The latest stable version of PyKEEN requires Python 3.9+. It can be downloaded and installed from PyPI with:

pip install pykeen

The latest version of PyKEEN can be installed directly from the source code on GitHub with:

pip install git+https://github.com/pykeen/pykeen.git

More information about installation (e.g., development mode, Windows installation, Colab, Kaggle, extras) can be found in the installation documentation.

Quickstart

This example shows how to train a model on a dataset and test on another dataset.

The fastest way to get up and running is to use the pipeline function. It provides a high-level entry into the extensible functionality of this package. The following example shows how to train and evaluate the TransE model on the Nations dataset. By default, the training loop uses the stochastic local closed world assumption (sLCWA) training approach and evaluates with rank-based evaluation.

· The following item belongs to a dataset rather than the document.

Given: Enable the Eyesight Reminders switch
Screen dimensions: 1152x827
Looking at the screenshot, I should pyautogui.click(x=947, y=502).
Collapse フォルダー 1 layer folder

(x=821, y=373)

from pykeen.pipeline import pipeline

result = pipeline(
    model='TransE',
    dataset='nations',
)

The results are returned in an instance of the PipelineResult dataclass that has attributes for the trained model, the training loop, the evaluation, and more. See the tutorials on using your own dataset, understanding the evaluation, and making novel link predictions.

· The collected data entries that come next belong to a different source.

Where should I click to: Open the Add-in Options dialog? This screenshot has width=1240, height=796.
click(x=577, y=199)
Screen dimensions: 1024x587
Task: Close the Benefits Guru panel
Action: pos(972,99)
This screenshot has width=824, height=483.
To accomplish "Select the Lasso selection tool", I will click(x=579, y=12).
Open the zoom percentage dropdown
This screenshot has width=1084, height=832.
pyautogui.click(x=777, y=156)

PyKEEN is extensible such that:

Each model has the same API, so anything from pykeen.models can be dropped in
Each training loop has the same API, so pykeen.training.LCWATrainingLoop can be dropped in
Triples factories can be generated by the user with from pykeen.triples.TriplesFactory

The full documentation can be found at https://pykeen.readthedocs.io.

Implementation

Below are the models, datasets, training modes, evaluators, and metrics implemented in pykeen.

Datasets

The following 37 datasets are built in to PyKEEN. The citation for each dataset corresponds to either the paper describing the dataset, the first paper published using the dataset with knowledge graph embedding models, or the URL for the dataset if neither of the first two are available. If you want to use a custom dataset, see the Bring Your Own Dataset tutorial. If you have a suggestion for another dataset to include in PyKEEN, please let us know here.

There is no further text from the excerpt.